Fell is no stranger to the artistic garden. He lives in Pipersville, on 20-acre Cedaridge Farm, and has written more than 60 garden books, including tomes on the gardens of Monet, Renoir and Cezanne.

"Monet translated his painting techniques and use of color to his garden," Fell said. "He introduced a 'salting' effect, sprinkling very white flowers throughout the landscape, to his flower gardens in a way that made all of the other colors just pop." Fell is fast friends with the head gardener at Giverny - "he's an Englishman, like me" - and he owns the only known painting of Monet's vegetable garden by the American Impressionist Willard Metcalf, who visited Monet in Giverny.

Fell and Bordman pored over Monet's cookery journals, handwritten books filled with bits of recipes and notes about favorite dishes. They discovered Monet's passion for seafood, along with a note he wrote to his wife when he sent her two live lobsters from the Baudy Hotel, on the dramatic Normandy coast.

"He was very drawn to unusual vegetables and fruits, and loved to paint them in still lifes," said Fell, whose father was a classically trained chef for the Cunard Line cruise ships.

"[Monet's] kitchen garden was divided into plots for each family of vegetables: the cabbage family, which included hardy radishes, kale and turnips, in one area; legumes, such as peas and beans, in another; and tender vegetables, like tomatoes, peppers, potatoes and eggplant, in another. This arrangement allowed for crop rotation, so that a plant family never occupied the same space two seasons in succession."

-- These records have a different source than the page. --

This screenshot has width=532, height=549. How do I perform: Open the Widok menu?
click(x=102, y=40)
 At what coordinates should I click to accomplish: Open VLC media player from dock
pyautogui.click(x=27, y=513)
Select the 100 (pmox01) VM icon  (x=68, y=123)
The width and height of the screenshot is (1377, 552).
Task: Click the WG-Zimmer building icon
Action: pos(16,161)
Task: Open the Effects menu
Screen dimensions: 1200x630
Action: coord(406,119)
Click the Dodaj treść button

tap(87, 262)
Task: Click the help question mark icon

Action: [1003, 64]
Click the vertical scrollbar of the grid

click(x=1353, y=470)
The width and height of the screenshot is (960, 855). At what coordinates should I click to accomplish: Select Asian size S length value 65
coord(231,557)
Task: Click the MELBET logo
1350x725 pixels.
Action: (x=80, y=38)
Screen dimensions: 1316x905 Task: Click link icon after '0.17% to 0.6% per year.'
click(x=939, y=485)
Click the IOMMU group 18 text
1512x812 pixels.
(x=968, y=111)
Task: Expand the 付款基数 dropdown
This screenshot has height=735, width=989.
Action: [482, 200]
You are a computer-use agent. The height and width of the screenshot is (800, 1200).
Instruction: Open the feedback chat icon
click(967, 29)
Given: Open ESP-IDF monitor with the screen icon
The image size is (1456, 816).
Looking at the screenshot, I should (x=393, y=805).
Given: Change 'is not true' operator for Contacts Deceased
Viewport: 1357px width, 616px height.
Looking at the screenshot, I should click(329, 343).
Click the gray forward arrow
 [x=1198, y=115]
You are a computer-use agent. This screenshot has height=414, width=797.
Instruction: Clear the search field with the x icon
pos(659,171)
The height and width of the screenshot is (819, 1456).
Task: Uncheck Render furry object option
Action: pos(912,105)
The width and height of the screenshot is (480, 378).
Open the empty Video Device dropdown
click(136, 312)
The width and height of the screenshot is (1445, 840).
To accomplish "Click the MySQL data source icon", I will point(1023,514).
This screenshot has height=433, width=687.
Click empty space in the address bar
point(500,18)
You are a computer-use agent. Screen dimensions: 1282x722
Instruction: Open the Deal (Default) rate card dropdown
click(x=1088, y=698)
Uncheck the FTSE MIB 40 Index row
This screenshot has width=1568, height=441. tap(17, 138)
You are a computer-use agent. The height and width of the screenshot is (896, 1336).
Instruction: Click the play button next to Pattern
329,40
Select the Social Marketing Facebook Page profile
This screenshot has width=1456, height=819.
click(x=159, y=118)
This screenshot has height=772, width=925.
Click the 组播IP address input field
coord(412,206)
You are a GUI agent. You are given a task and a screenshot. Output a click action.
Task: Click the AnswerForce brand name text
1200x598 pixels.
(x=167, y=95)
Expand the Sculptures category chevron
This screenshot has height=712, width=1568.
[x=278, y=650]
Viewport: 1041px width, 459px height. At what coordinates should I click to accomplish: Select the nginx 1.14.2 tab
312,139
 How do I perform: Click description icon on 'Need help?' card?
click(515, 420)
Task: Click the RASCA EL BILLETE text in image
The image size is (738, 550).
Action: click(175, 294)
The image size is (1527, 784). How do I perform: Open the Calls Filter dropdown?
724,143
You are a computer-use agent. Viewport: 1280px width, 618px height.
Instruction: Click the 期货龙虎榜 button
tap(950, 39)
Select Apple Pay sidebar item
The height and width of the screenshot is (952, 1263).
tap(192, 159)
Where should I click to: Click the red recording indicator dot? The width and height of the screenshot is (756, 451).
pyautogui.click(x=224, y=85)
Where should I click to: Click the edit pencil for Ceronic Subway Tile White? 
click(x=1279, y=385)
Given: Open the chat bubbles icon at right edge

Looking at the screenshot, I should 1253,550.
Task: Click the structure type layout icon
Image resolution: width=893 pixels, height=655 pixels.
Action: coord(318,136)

Although not everyone can have a 2-acre version of Monet's potager crowded with zucchini, radishes, pearl onions and mint, adopting his spirited approach to eating fresh is possible for anyone, noted Bordman.

"Monet was approachable - he was not an elitist about food," she said. "He was about connecting to the dirt, to eating fresh, seasonal food, fresh vegetables, whole foods. If I can inspire people to do that, to replace processed foods with fresh vegetables, it doesn't matter if the vegetables come from Walmart or a farmers market. It's a step in the right direction.

"Even if you can plant a few pots with herbs or vegetables, or get involved with a community garden, the rewards are great. I feel a little like Johnny Appleseed, spreading the word about how Monet was all about farm to table, long before there were celebrity chefs and the television Food Network."